Quando o apóstolo Paulo escreveu o poema do amor melhor do que o sino, maior que do que o monte e mais quente do que a fogueira (ver 1Coríntios 13), depois de dizer que o amor atua e jamais acaba, terminou com esta expressão: Agora, pois, permanecem a fé, a esperança e o amor, estes três; porém o maior destes é o amor (v. 13). No conceito da passagem bíblica, esses três termos – fé/esperança/amor – formam uma unidade inseparável e sem diferentes graus de valor (logo você vai saber por que o amor foi enfatizado).

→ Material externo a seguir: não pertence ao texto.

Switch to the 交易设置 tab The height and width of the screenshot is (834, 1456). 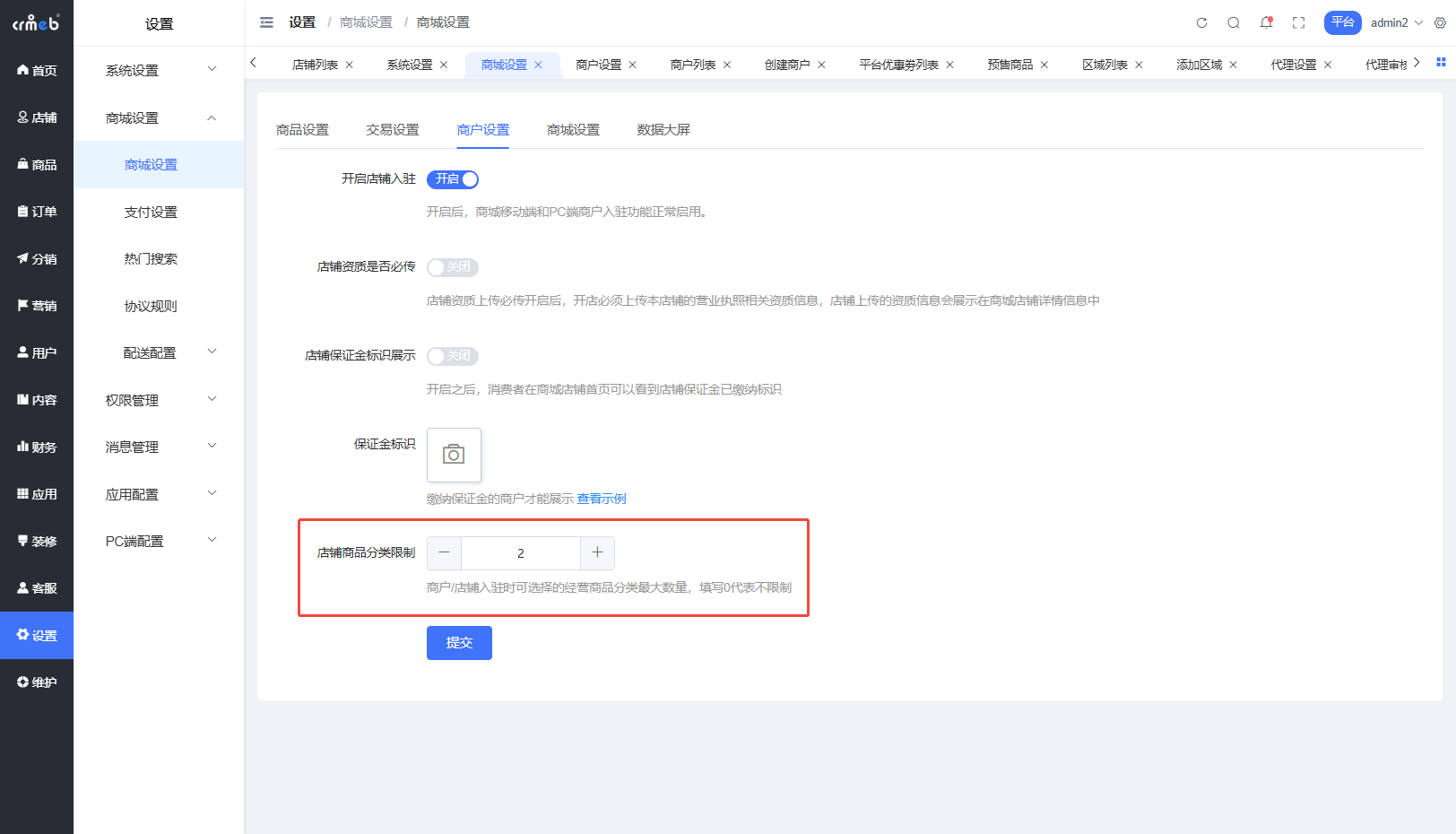click(393, 130)
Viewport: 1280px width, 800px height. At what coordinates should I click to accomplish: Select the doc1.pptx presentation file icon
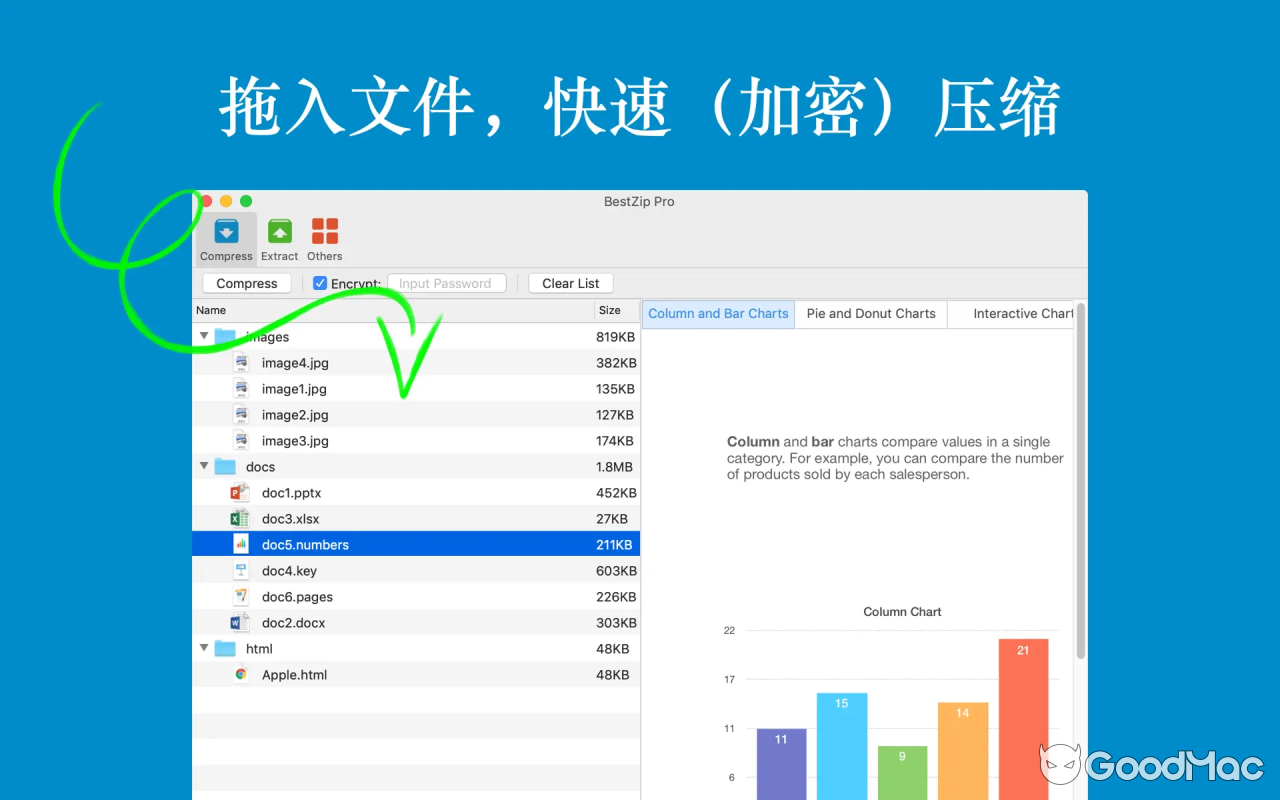point(240,492)
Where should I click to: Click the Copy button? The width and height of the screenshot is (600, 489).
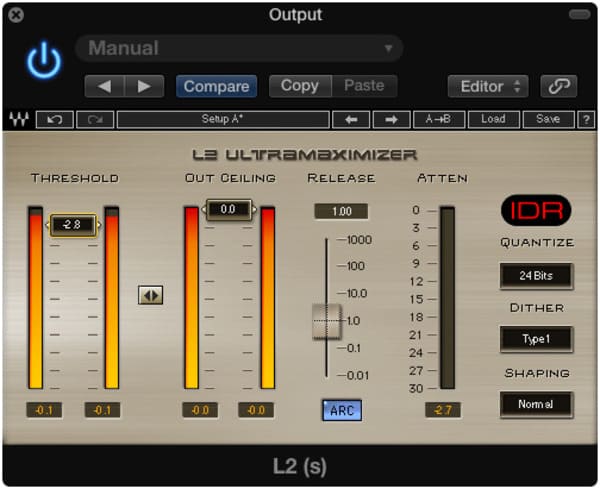(x=299, y=86)
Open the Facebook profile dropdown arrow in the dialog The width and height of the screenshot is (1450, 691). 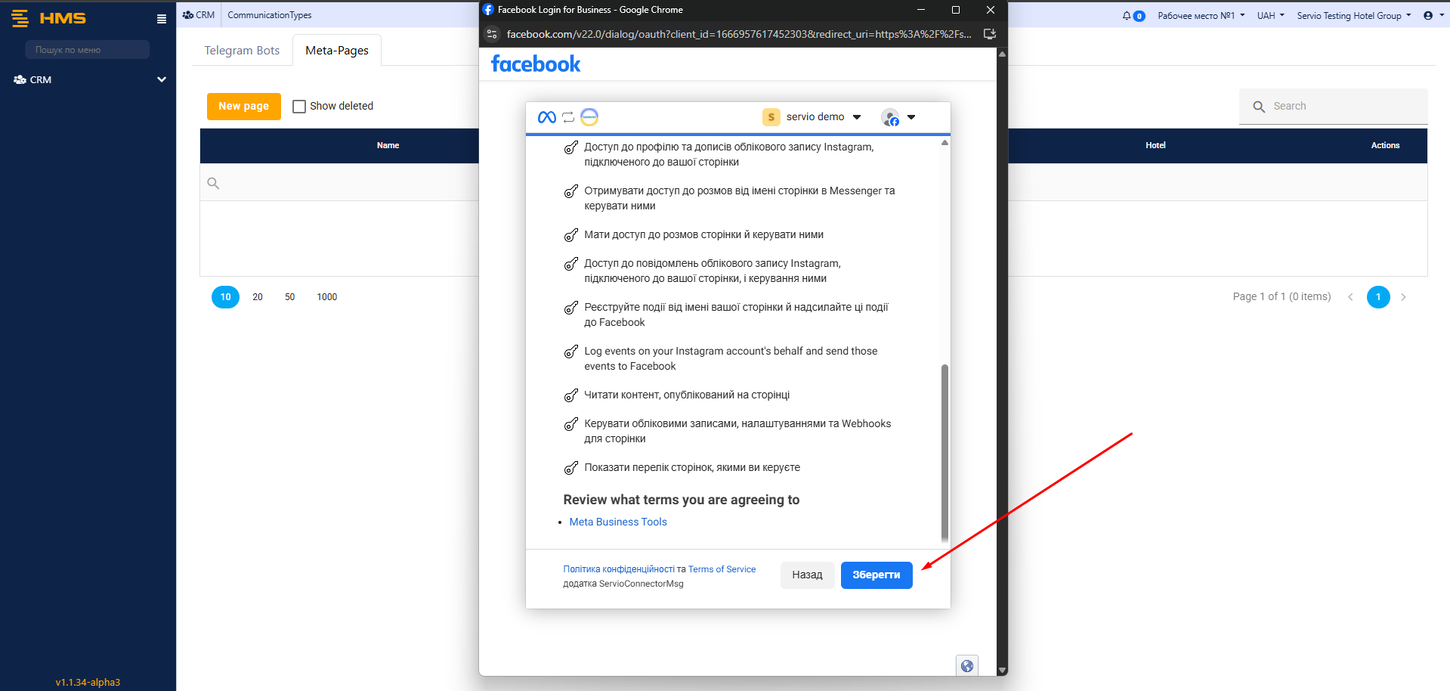pyautogui.click(x=910, y=116)
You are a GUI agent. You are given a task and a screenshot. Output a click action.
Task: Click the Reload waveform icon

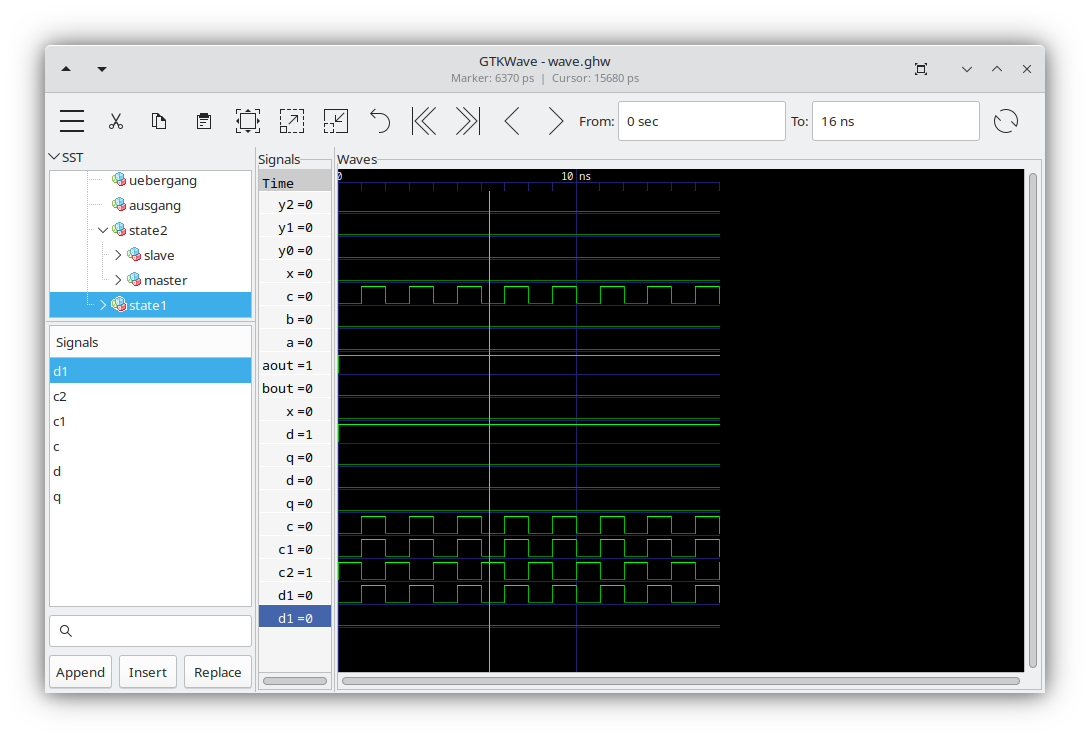(x=1006, y=120)
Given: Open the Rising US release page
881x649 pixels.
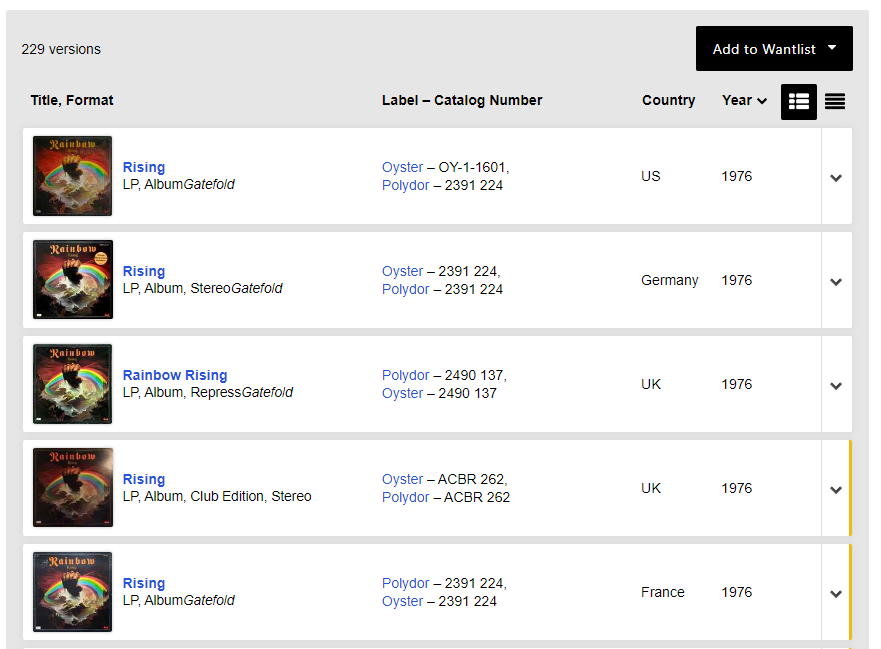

 Lá no fundo do coração de todo mundo, consciente ou inconsciente, palpita uma crença básica de que alguma verdade existe (até mesmo, a crença de que não exista nenhuma verdade absoluta é uma crença básica). Não é um salto mortal tentativo, mas uma crença ou uma descrença que fornece chão firme para a vida. Essa crença tácita é aquilo que é chamado de . Para ilustrar o sentido do termo “tácito”, é como quando você acorda, ainda carregando o peso do sono, e não para e pensa: “Será que eu me acordei ou acordei meu irmão?” Nem é preciso olhar no espelho; você tem fé que é você mesmo. Também não vai pela casa, se perguntando se as coisas são reais ou se são sonhos... senão a água não ferve e você fica sem café. Você sabe que alguma coisa existe, especialmente, se tropica no banquinho.

Pois é, essa fé, consciente ou inconsciente no coração de crentes e incrédulos, é um movimento para o alto, em busca de duas coisas principais. (a) Uma ideia de Deus (ou ele existe, com todas as implicações na vida, ou não existe e, aí, a gente é que se implica); o que não dá para evitar é o fato de que crer ou não crer é um ato de fé (ver Romanos 1.18-32; Hebreus 11.6,3). (b) Uma ideia de tempo sem fim; sabemos que a morte é certa, mas será que dá para mais umas respiradas? Dez anos, vinte? No fundo do coração, nós bem que queríamos permanecer. Não dando, porém, sempre poderemos virar nome de rua ou de escola municipal (ver Eclesiastes 3.11). O certo é que essa fé – que busca alguém ou alguma coisa além de nós mesmos e além do tempo – habita o nosso coração. E nosso coração procura lugar em que habitar (Salmo 84.3-4). Quando alguém é chamado para habitar “em Cristo”, sua fé é vivificada pelo Espírito Santo e se torna a certeza de coisas esperadas, porque reveladas, e convicção de fatos que explicam a aparência de tudo que é visto por olhos humanos (Hebreus 11.1).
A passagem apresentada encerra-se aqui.